第12話 門番をビクビ◯ンさせざまぁする
「冒険者一行…おい!こいつ、くっせえ【男性】じゃねえか!」
検問所で俺とライナの番が来たが、さっそくトラブルに見舞われた。
数人いる兵士の内、リーダー格と思わしき【女性】が絡んできたのだ。
【男性】と見まごうほど筋骨隆々で、俺の身長よりも長い槍を傍らに携えている。
だからこそ、俺が【男性】だとあっさりバレたのかもしれない。
変装の意味もないので、ぼろきれを脱ぐことにした。
「ここはお前みたいな家畜が来る場所じゃねえんだよ!帰れ帰れ!」
「そ、そんな。
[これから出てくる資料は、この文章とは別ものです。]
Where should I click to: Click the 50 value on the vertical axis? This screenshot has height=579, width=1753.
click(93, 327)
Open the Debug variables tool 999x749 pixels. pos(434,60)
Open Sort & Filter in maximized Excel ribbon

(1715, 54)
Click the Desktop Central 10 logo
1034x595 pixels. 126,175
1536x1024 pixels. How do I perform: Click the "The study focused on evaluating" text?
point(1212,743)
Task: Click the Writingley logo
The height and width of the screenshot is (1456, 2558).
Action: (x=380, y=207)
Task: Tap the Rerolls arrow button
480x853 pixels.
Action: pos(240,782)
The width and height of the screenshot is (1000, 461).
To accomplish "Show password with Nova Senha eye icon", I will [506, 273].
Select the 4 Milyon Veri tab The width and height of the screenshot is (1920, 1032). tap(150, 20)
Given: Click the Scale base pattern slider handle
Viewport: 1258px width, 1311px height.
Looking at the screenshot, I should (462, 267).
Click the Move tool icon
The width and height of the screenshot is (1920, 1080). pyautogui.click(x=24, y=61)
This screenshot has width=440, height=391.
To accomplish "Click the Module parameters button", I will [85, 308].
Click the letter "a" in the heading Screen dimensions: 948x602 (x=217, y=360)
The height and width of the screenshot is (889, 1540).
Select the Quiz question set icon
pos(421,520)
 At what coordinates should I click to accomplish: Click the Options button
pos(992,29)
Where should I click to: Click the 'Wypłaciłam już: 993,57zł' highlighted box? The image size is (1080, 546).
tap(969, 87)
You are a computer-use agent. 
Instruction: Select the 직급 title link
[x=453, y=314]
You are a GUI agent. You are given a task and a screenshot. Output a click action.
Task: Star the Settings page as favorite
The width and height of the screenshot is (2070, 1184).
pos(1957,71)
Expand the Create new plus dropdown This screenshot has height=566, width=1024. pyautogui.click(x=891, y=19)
別に怪しいものじゃありません」
わざと気弱な態度を装い、様子を伺ってみる。
「口答えすんじゃねえぞ、化け物があ!」
口から唾を飛ばし、激高した。
どうやら、単純な性格らしい。
「あーあ、アメリア隊長を怒らせちゃった」
「あの人、ああなるともう聞かないのよね」
「【男性】の方、【シックスパック】をえぐられるだけじゃ済まなさそ~キャハハハハハ!」
周りの部下も似たようなタイプらしい。
「あんたたち!いい加減に…」
ライナもさすがに気色ばんだが、静止した。
これぐらい突破できなくて、今後の目標を達成できるわけがない。
「じゃあ、こうしませんか。どうやら力に自信があるようですし、力比べでもしましょう」
「ほお、上等だこらあ…」
計算通り、槍を傍らに置いてこちらに寄ってきた。
そして、中指を立て、挑発のポーズを取る。
「一発はお前に譲ってやるよ!そのあと、裸にして城壁に吊るしてやるから覚悟しろよ奴隷種族!はーっはっはっはっ!」
「…」
大仰な態度を取るアメリアに俺はすたすたと近づいて行った。
「ドミー!危ない!」
ライナが悲鳴をあげるが、そのまま進む。
特に何の構えも見せないので、アメリアは俺の意図を把握できていない。
「ああ?何のつもり…」
そのまま、筋肉バカの肩をぽんと触った。
「ほへええええええええ!?」
効果てきめんだった。
その荒々しい体格からは想像できないほど情けない声を出し、一瞬で地面に倒れる。
「な、なんだあいつ!?」
「アメリア隊長を一瞬で…」
驚愕する部下たちを無視し、俺は伏したアメリアを手で軽く触る。
「て、てめえ。あ、あはははははは!なにしやが、いひひひひひひひ!」
発狂したかのように笑い出し、じたばたと子供のようにもがく。
「どうしましたか?元気がないようですが」
容赦はしない。
といっても、ちょっと強めに背中をさすっただけだ。
「ひーっ、ひーっ、ひーっ…してください」
「何ですか?」
「許して下さあああい!もうしませんからああ!汚い【男性】って言ってすいませええええん!」
「ならばよし!」
「あひゃああああああん!…あへえ」
ビクビクビ〇!
とどめのダメ押しで背中をぱんと叩くと、素っ頓狂な声を出し、意識を失った。
口から泡まで吹いている。
-兵士アメリアのステータスを獲得しました。
ナビが俺に告げてくる。
2.兵士アメリア(【ビクスキ】後)
種族:女性
装備:【戦士の鎧】【特注品の槍】
クラス:戦士
ランク:C+
スキル:【ランス・チャージ】
体力:123→237(ビクスキによる強化)
魔力:最大0(ビクスキ後も変化なし)
ビクビク回数:1回
ビクビクポイント:背中
傾向:お、俺と毎日筋トレしようぜ!マッスルマッスル!
分かりやすいパワータイプか。
しかし、前から気になってたが【傾向】ってなんだ?
-【ビクスキ】後の女性を、完全に支配下に置くために必要な行動です。実行すれば、ドミー様の手足となり、命まで投げ打つでしょう。
つまり、こいつと毎日筋トレすれば、色々指示を出せる本格的な部下になるってことか…面倒だから辞めておこう。
「さあ、ライナ。行こうか」
俺はライナの方を向いた。
ぽかーんとして表情を浮かべている。
「大丈夫だ、傷一つない。触っただけだ」
やがてはっとした表情に変わると、笑顔となった。
「ふ…ふふふふふ。やっぱり、あなたってすごいわ」
もちろん、【ビクスキ】の影響ではない。
ライナの心からの笑顔だ。
「まだまだこれからだぞ。やることはたくさんある」
「そうね。急ぎましょう!」
あっけに取られる周囲の人間を尻目に、俺とライナは城壁内へと入っていった。
後日、アメリアは「俺、女になっちまった…」と述懐し、「どういうことなの…?」と周囲の部下を困らせることになるのだが、それはまた別の話。